Consider a two-period corporate bond with the following characteristics. The bond was issued at $$t = 0$$ with face value $$FV = 100$$ at $$t = 2$$. In period $$t = 1$$ and $$t = 2$$ coupons of $$5$$ are paid out ($$c = 5$$). We are in $$t = 1$$ and the bond issuer has just paid the first coupon. The price of the bond is 101.942.

Suppose that the bond is callable at $$101$$. The bond issuer is informed by an investment bank that it can issue a new one period zero coupon bond worth $$101$$ today for a face value of $$104.030$$ in $$t = 2$$.What is the yield to maturity on this hypothetical bond?

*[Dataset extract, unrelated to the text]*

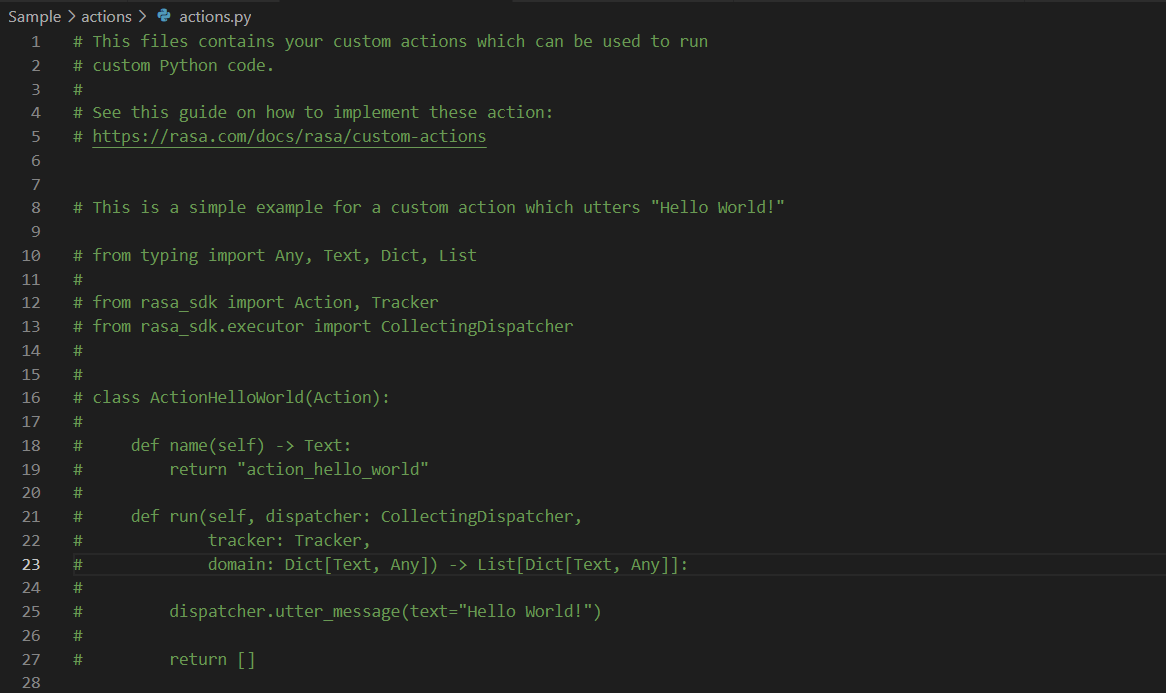Place cursor in 'from typing import' line

[x=274, y=255]
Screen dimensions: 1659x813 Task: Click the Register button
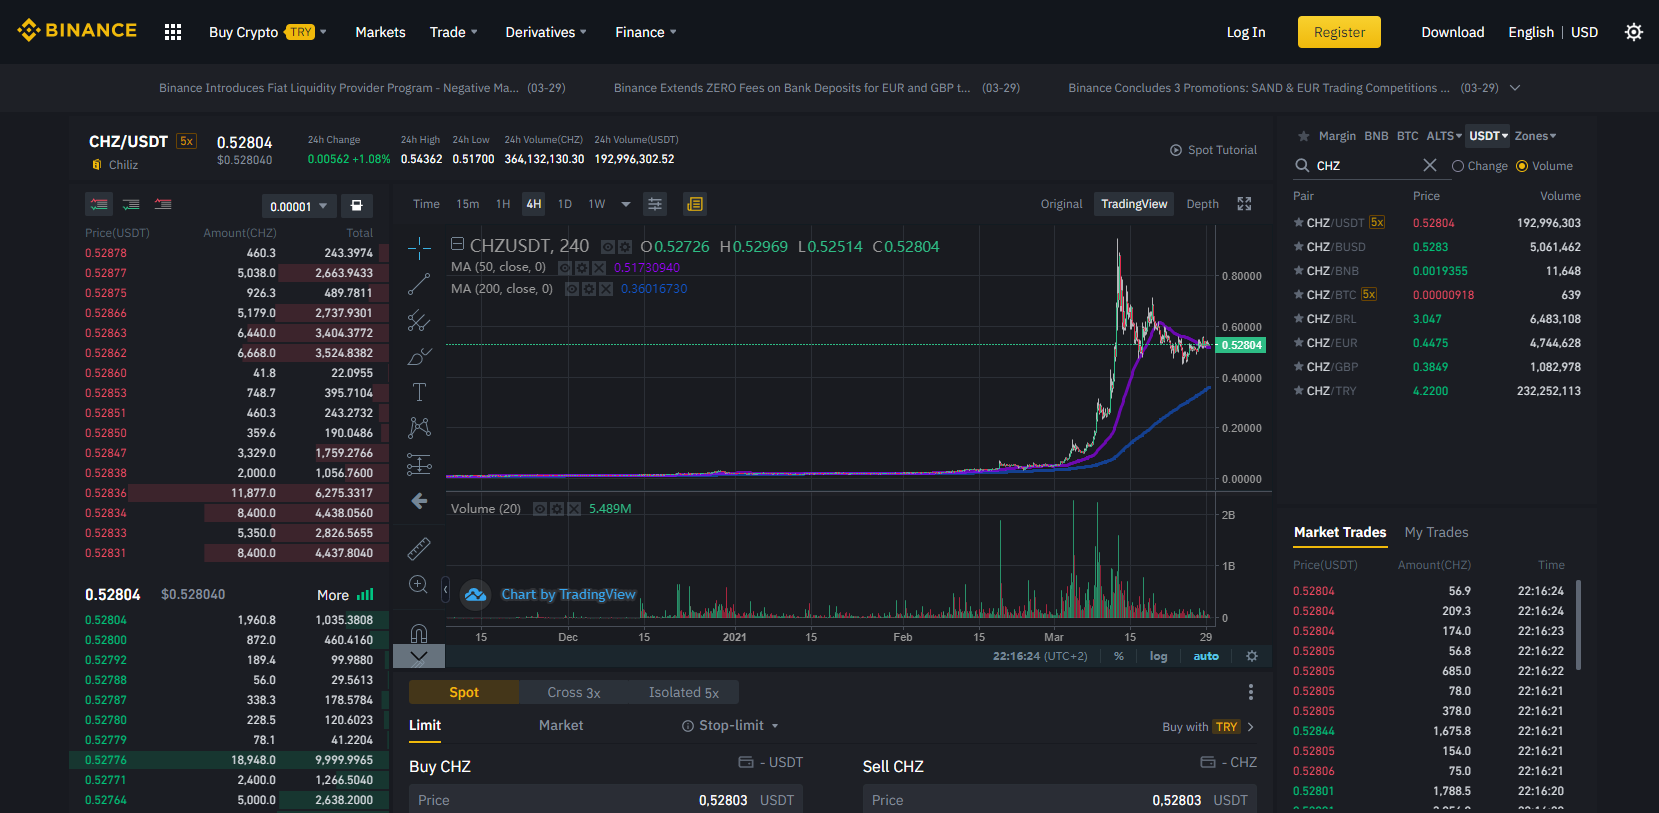[x=1339, y=32]
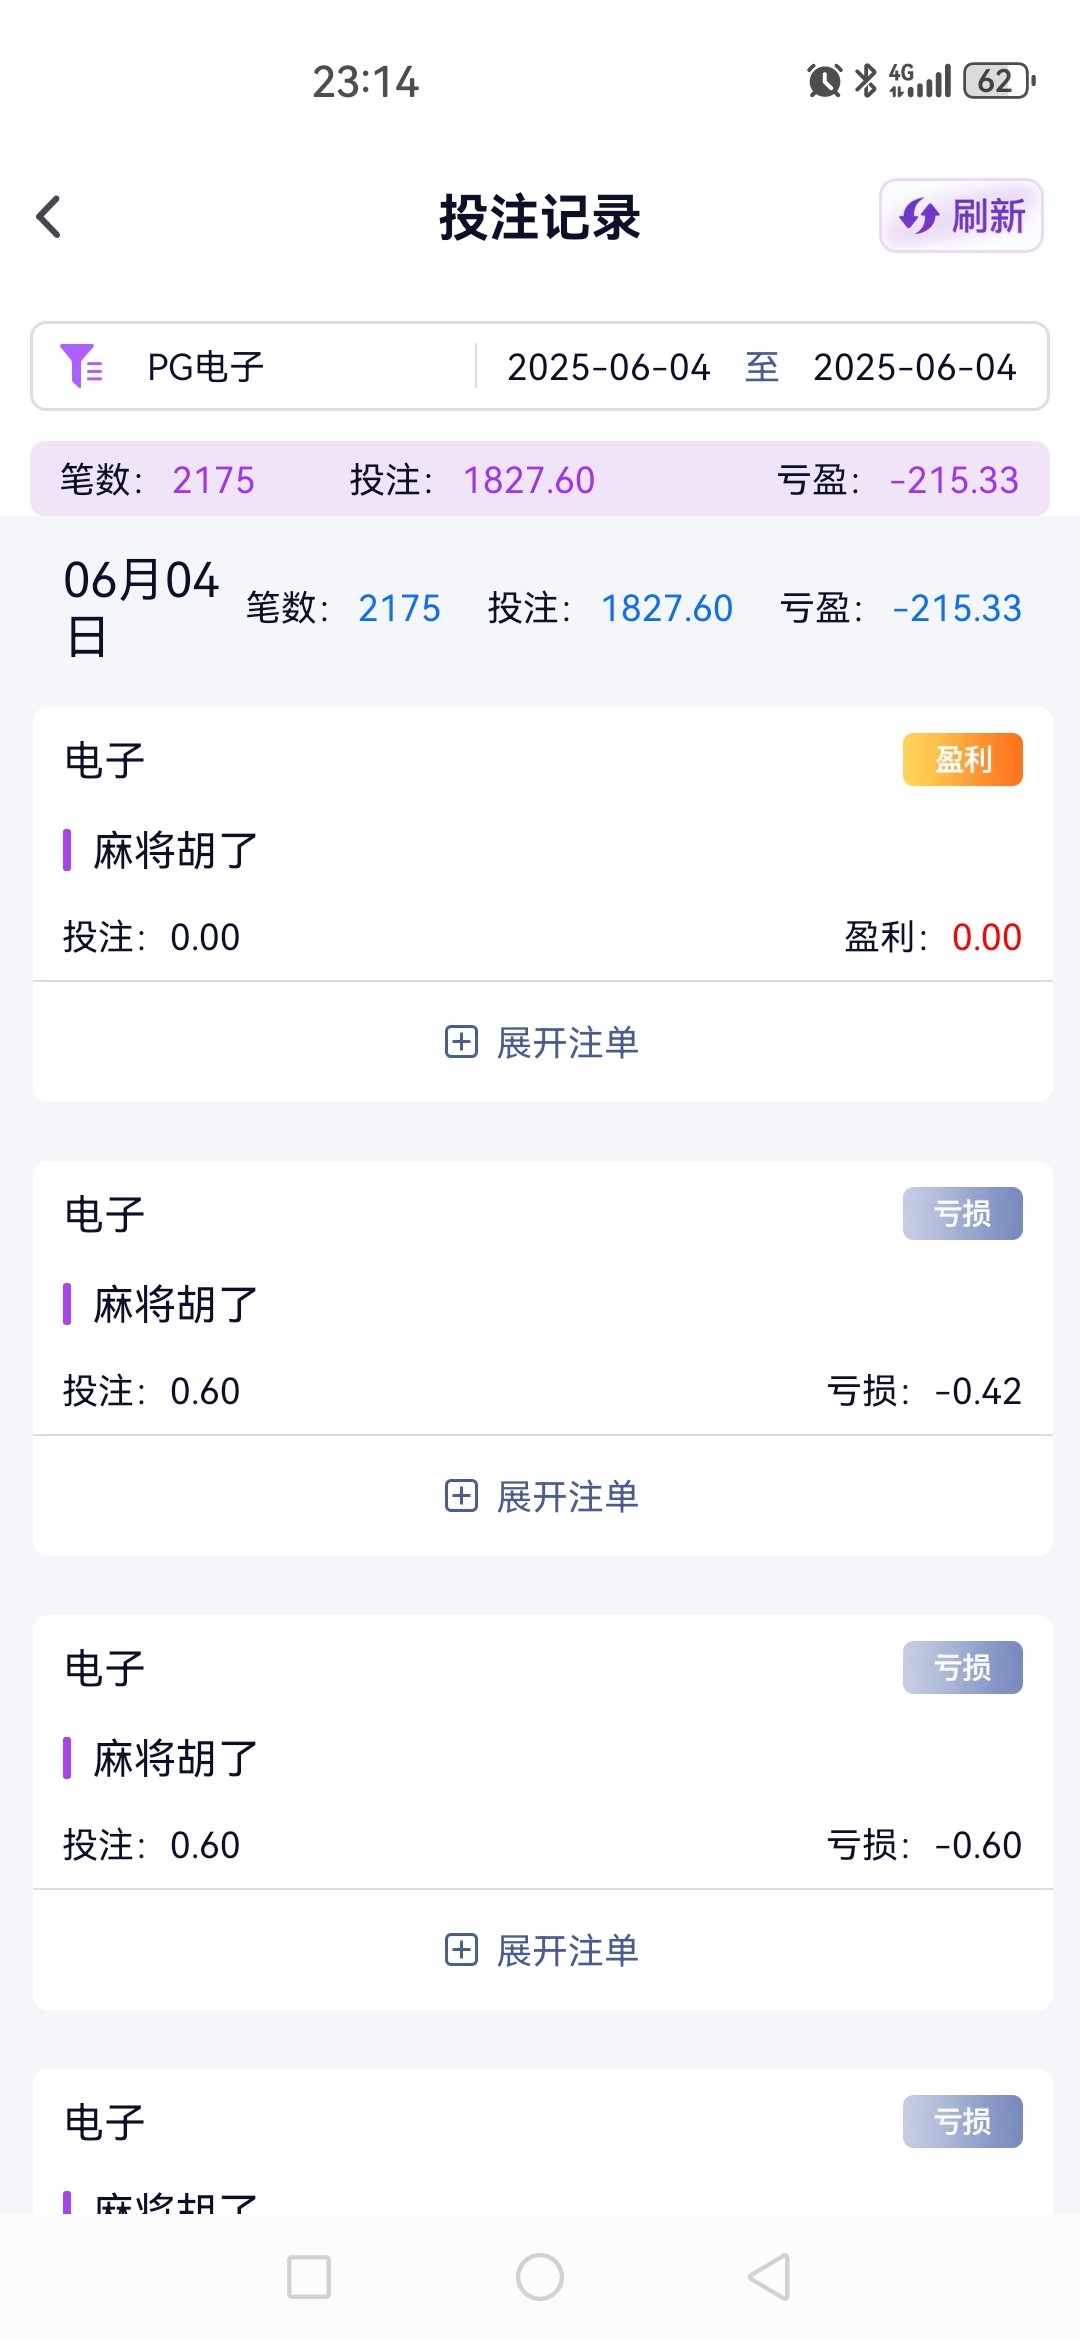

The eqaution is given by: $$P_0 : \frac{c}{(1+r)} + \frac{C}{(1+r)^t} + \frac{FV}{(1+r)^t}$$

Where

$$c=0$$

$$FV= 104.03$$

$$P_0 = 101$$

$$t=2$$

And solve for $$r$$. But the right answer is all of this above, but $$t=1$$ .. Why? When they say that $$t=2$$?

• Hmmm.. someone? Nov 18, 2018 at 11:20

A better symbolism might be as follows.

T : periods to maturity from issuance, t : periods remaining to maturity, n : periods lapsed

Then t = T - n.

In your case, because the 1st coupon was paid the day in question, n = 1. T = 2. Thus, t = 2 - 1 = 1 period remaining to maturity.

You will only discount from the "current" time, in your example the end of year 1, across the remaining periods.

• how do we know that it's little t or big T - we're looking for? (or gonna use?) Nov 20, 2018 at 11:43
• Because the question wants you to determine the r from the "current" time. If you always use t, then you will always have the correct number of periods. Even if the question is dealing with the bond from the issuance date. In that case, n = 0, so t = T.
– RJM
Nov 20, 2018 at 12:05
• The "t," which I am suggesting, is the biggest one in a calculation of Po. If you had more than one period for discounting, you would use Po = C/(1+r) + C/(1+r)^2 + ... + C/(1+r)^t + FV/(1+r)^t. In your question, t = 1. So Po = C/(1+r)+ FV/(1+r).